[Saved entries]
◆ ◆ ◆ ◆ ◆ ◆ ◆
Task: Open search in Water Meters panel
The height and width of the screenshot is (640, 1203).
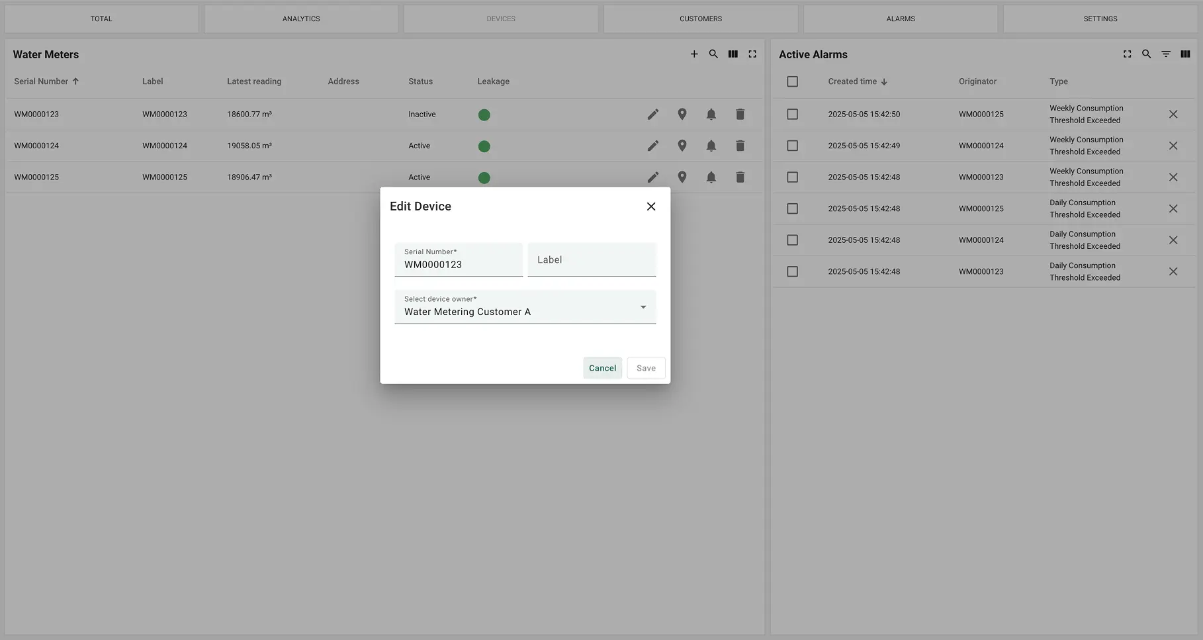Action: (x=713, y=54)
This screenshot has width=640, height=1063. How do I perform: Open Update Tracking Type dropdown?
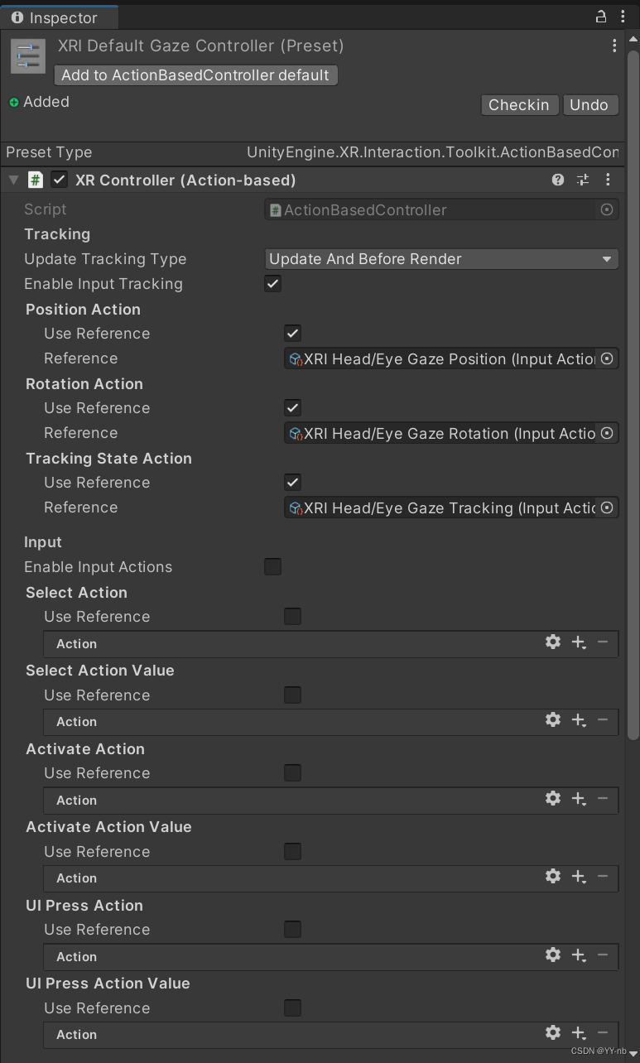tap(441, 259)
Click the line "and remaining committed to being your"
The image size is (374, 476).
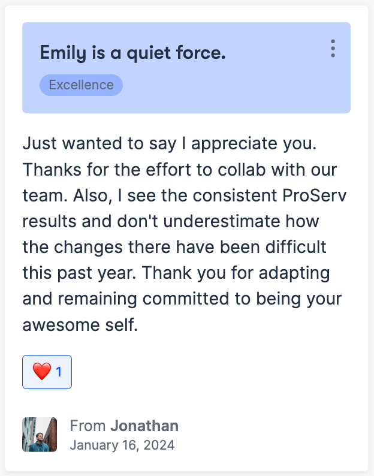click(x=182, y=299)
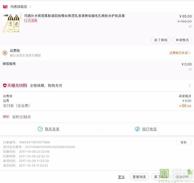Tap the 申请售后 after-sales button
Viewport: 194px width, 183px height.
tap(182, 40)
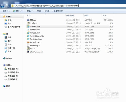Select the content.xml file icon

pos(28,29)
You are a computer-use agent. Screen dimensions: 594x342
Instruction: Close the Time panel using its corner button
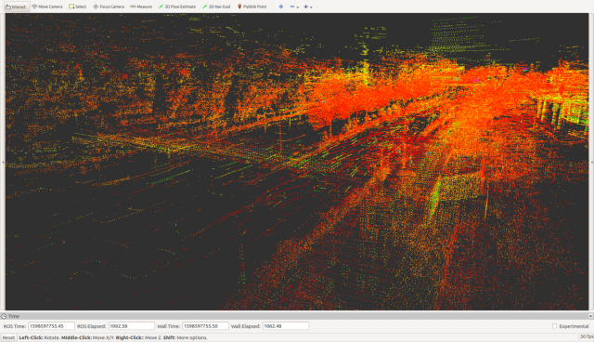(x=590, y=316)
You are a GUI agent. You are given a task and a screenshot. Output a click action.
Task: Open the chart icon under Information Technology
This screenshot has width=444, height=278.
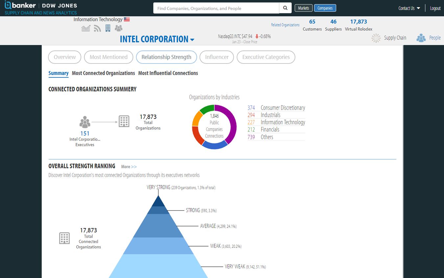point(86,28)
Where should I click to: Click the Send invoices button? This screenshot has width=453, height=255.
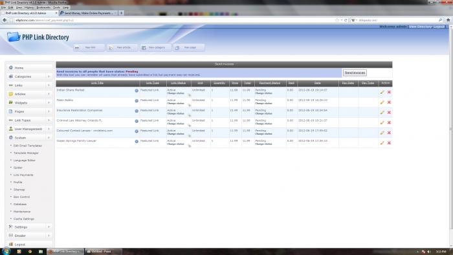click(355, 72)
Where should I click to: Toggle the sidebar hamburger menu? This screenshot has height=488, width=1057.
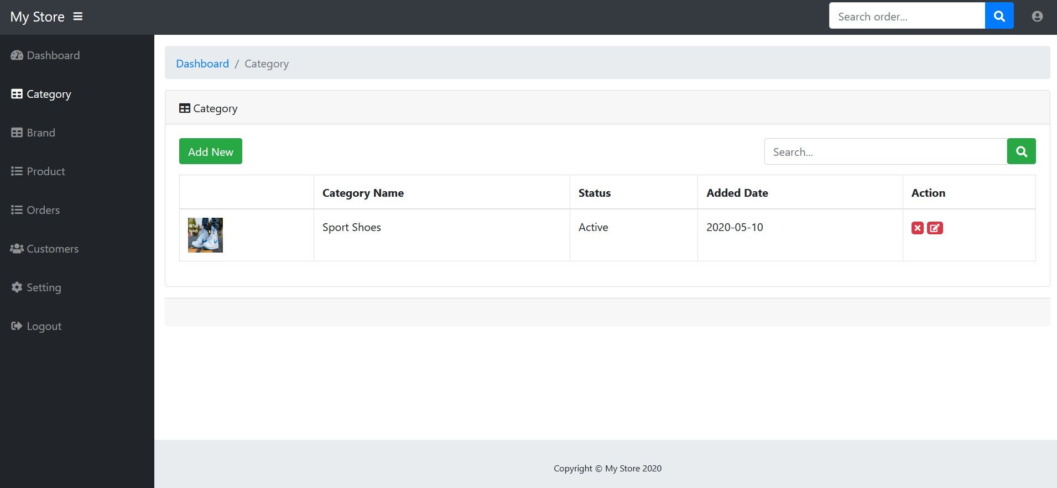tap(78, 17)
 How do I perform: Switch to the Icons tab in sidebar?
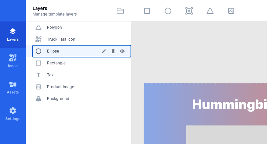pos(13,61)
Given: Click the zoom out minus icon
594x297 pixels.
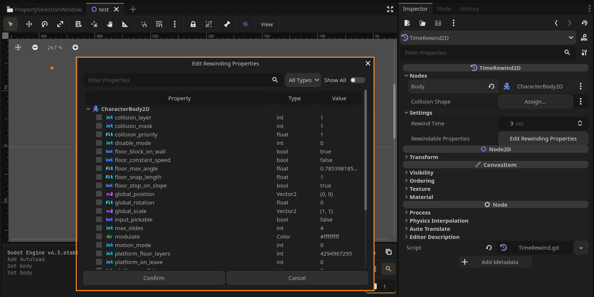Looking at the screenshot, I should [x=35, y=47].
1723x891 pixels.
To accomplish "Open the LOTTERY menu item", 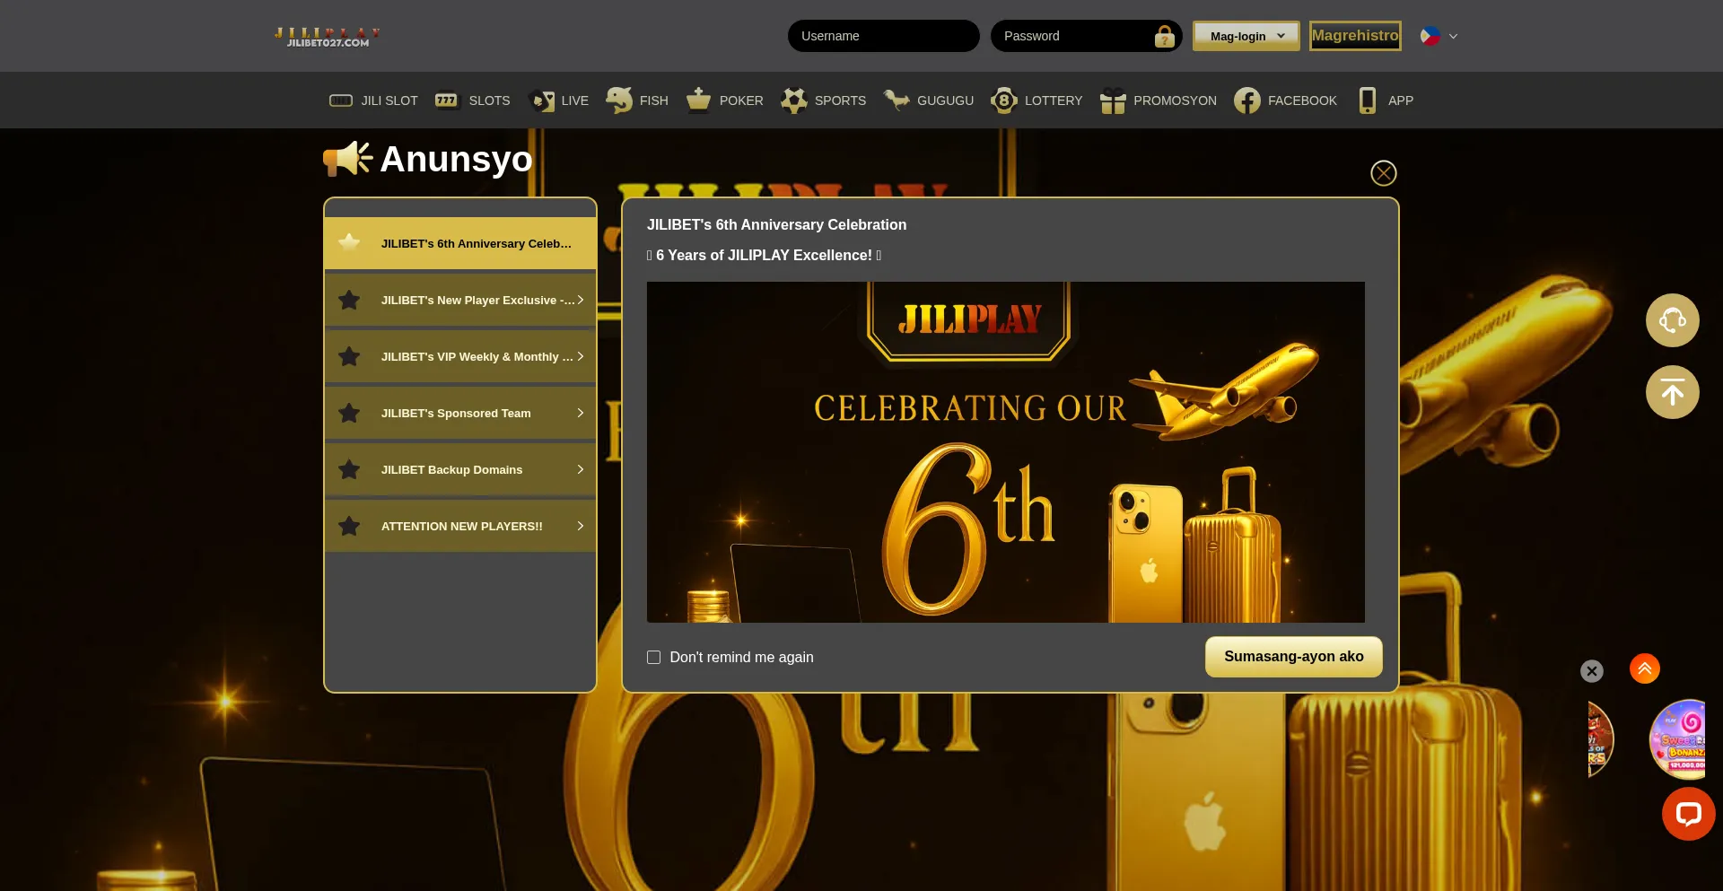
◆ ◆ ◆ ◆ ◆ ◆ ◆
**ASSIGNMENT:**
Retype the records in full. Do not carry over the images.

**EXPECTED ANSWER:**
Task: Open search in Water Meters panel
The height and width of the screenshot is (640, 1203).
Action: (x=713, y=54)
This screenshot has width=640, height=1063. How do I perform: Open Update Tracking Type dropdown?
tap(441, 259)
Click the line "and remaining committed to being your"
The image size is (374, 476).
click(x=182, y=299)
Tap the 申请售后 after-sales button
Viewport: 194px width, 183px height.
tap(182, 40)
Select the content.xml file icon

pos(28,29)
You are a computer-use agent. Screen dimensions: 594x342
Instruction: Close the Time panel using its corner button
(x=590, y=316)
You are a GUI agent. You are given a task and a screenshot. Output a click action.
Task: Open the chart icon under Information Technology
This screenshot has width=444, height=278.
point(86,28)
Where should I click to: Click the Send invoices button? This screenshot has width=453, height=255.
click(355, 72)
Where should I click to: Toggle the sidebar hamburger menu? This screenshot has height=488, width=1057.
tap(78, 17)
 How do I perform: Switch to the Icons tab in sidebar?
pos(13,61)
Given: Click the zoom out minus icon
594x297 pixels.
Looking at the screenshot, I should [x=35, y=47].
1723x891 pixels.
To accomplish "Open the LOTTERY menu item", 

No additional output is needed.